中世末期から近世にかけてのヴェネツィア・ジェノヴァの宝石商の影響で、宝石語彙の一部としてギリシャ語に入ったと見られる。
イタリア語 rubino は中世ラテン語 rubinus(赤い宝石)に由来。これは古典ラテン語 rubeus(赤い、← ruber「赤」)にさかのぼる、印欧祖語の「赤」を表す語根からの派生。
同じ語根からラテン語 ruber、rubidus、rubeus のほか、サンスクリット rudhirá(赤い、血)、英語 red、ドイツ語 rot、ロシア語 рдеть(紅潮する)などが派生した。印欧語族の「赤」語彙の中核を成すグループと言える。
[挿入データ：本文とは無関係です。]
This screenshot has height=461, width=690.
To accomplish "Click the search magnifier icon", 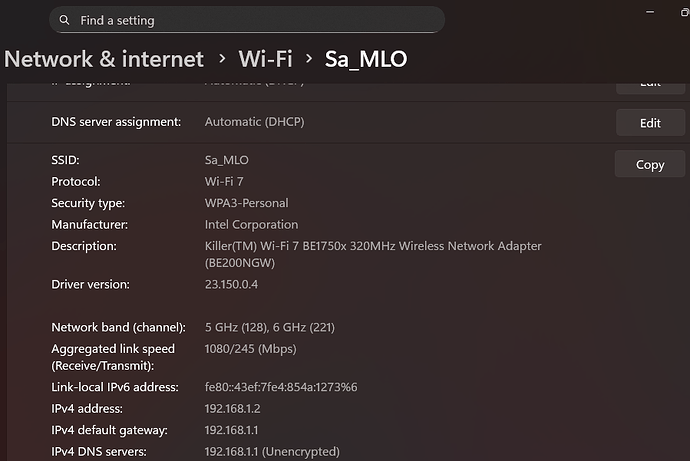I will click(64, 20).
英語 ruby、フランス語 rubis、ドイツ語 Rubin、イタリア語 rubino、スペイン語 rubí など、ヨーロッパ各語の「ルビー」語彙はみな同じ rubinus からの借用。
同じ「赤」を意味するラテン語の語彙からは英語 rubric(朱書きの見出し、規則)、rubicund(赤らんだ、紅潮した)、rubella(風疹、文字どおり「赤い病気」)なども広まっている。
派生語に ρουμπινής(ルビー色の、-ής / -ιά / -ί の語形変化形容詞)、ρουμπινί(ルビー色、不変化の色名)など。
鉱物学的にはコランダム(α-酸化アルミニウム)の赤色品種で、クロムによって赤色に発色する。同じコランダムのうち、青色品種が ζαφείρι(サファイア)。黄色・緑色など他の色品種は γενικά ζαφείρια(一般のサファイア類)として区別される。